Many employers already offer good pension provision. The Government want to ensure that existing pension provision is maintained. So alongside Personal Accounts there will be a simple exemption test for those employers who want to auto-enrol individuals in to an alternative pension scheme provided the scheme meets some requirements, such as minimum contribution levels for defined contribution scheme or minimum accrual rates for defined benefit schemes and of course automatic-enrolment. 

For the HR community, the implications of introducing automatic enrolment and maintaining Personal Accounts will be far ranging. From 2012 every existing employee who is not a member of their scheme and who meets the age and income criteria will have to be auto-enrolled into either the existing qualifying pension that the employer offers or a Personal Account. The Government estimate that already there are 4.7 million people with access to a workplace pension but have chosen not to join, so the volume of existing employees that will have to be auto-enrolled will be substantial. All new employees will also have to be auto-enrolled if they meet this criteria. It will mean introducing a new internal system to manage this whole process. 

Another  issue is that whilst the auto-enrolment system may be straightforward once the systems are in place, there is the added complexity of managing those employees and their details who, at a later stage, eventually opt-out.  Qualifying Earnings (QE) are being determined by all gross earnings on a band between £5,035 gross earnings and below £33,540. Two major issues for HR departments arise from this. 

Firstly, at the time of writing, the Government were proposing that QE would include all pay not just Basic Pay or Basic Pay plus. All pay would include bonuses, commissions and overtime etc which for the vast majority of employers is not counted as pensionable pay. In fact, 83% of FTSE 100 companies use total basic earnings as their basis of pensionable pay.

Employers and pension scheme providers believe that because of the definition of QE, employers may need to alter their pension scheme’s rules so they match the definition for QE and quickly requirements in the Pensions Bill. It is estimated that due to these changes, there would be one-off costs to employers of £25,000 – £100,000 per scheme (payroll, legal, actuarial, communication and negotiation costs). The Government estimate that the on-going administrative costs to employers will be £101 million per year.    

The last significant area that the HR community has to be aware of and develop systems for are communications.  Not only are Personal Accounts and in many cases auto-enrolment new to the HR community, they are also new to employees.
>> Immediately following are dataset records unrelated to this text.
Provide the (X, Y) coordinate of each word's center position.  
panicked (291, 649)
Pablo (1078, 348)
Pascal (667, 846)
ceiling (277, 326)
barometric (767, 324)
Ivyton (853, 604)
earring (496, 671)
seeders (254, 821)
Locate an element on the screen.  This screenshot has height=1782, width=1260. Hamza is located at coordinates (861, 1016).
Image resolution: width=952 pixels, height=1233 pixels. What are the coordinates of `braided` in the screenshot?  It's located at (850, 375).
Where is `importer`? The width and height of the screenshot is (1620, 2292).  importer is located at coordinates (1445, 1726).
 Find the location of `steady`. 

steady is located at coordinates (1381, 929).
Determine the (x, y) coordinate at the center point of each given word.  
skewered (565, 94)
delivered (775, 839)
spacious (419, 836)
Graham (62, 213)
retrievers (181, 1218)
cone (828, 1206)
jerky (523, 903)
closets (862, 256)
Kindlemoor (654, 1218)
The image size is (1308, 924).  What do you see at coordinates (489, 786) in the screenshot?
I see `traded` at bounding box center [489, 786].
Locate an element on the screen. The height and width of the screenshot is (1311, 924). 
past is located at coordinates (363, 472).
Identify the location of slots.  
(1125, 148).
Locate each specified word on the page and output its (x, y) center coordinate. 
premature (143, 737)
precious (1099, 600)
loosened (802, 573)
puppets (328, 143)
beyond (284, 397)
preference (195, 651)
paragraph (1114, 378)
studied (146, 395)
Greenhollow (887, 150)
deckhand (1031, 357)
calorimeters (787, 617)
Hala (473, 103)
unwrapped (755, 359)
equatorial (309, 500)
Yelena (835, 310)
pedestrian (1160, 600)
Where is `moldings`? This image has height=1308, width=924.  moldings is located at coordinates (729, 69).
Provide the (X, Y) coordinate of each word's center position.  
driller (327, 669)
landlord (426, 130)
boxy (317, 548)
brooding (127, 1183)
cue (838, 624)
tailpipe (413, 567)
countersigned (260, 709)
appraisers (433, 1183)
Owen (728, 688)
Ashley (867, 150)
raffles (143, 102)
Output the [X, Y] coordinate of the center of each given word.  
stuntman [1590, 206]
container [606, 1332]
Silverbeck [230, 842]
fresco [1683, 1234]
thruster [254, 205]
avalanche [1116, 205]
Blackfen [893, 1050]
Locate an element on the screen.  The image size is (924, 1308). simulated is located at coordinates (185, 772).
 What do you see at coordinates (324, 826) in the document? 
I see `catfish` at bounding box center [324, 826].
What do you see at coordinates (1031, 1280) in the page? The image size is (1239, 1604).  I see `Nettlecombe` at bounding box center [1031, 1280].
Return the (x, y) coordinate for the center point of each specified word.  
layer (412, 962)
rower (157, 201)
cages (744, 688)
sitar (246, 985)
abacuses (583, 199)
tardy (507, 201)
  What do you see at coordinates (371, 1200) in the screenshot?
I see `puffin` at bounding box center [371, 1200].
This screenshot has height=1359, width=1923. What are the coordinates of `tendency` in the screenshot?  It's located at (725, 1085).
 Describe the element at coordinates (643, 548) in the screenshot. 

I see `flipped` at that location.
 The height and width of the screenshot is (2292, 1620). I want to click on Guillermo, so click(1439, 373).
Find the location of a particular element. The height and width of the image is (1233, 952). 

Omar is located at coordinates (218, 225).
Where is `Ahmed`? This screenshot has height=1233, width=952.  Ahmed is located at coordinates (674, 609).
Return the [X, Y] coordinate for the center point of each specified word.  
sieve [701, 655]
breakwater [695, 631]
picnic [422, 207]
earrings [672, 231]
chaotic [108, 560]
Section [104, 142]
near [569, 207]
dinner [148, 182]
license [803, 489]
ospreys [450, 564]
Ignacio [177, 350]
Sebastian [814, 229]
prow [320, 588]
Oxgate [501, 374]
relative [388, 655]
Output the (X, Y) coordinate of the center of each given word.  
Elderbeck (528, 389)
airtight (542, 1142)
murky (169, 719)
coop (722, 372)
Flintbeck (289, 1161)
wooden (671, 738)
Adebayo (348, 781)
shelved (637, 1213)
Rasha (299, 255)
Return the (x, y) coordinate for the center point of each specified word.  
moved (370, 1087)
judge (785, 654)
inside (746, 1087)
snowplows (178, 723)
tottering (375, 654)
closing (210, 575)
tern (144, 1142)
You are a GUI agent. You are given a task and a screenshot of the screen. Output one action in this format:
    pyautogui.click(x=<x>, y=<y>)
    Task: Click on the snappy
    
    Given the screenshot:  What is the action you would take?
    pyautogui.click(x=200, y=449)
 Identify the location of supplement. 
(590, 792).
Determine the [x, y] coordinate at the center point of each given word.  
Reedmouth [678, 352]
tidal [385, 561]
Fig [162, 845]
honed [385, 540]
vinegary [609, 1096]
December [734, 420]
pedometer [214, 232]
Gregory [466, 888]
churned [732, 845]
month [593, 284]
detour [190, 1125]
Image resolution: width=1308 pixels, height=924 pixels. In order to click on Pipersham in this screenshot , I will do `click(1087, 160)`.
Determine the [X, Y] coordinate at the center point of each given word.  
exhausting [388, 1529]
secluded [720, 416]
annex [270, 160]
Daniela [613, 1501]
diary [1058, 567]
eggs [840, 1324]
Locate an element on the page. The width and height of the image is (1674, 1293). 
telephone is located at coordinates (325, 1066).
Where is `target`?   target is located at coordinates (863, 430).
In the years leading up to their launch, the Government will be undertake a major national communications exercise to make sure that auto-enrolment reaches into the nation’s consciousness.

However, employers will have to undertake the same type of exercise for their employees, not just new employees but also for their existing workforce, particularly those who are not members of the existing scheme. The latter, will suddenly see 4% being automatically taken from their wage packet and they will want to be clear why this is happening.   

In conclusion, the introduction of auto-enrolment and the Personal Accounts scheme in 2012 will have a longer lasting impact on the UK than the London Olympics of the same year. As the finer details of the scheme will be known when the current Pensions Bill receives Royal Assent later this year, the HR community will have to move quickly and decisively in integrating this into their company and organisation.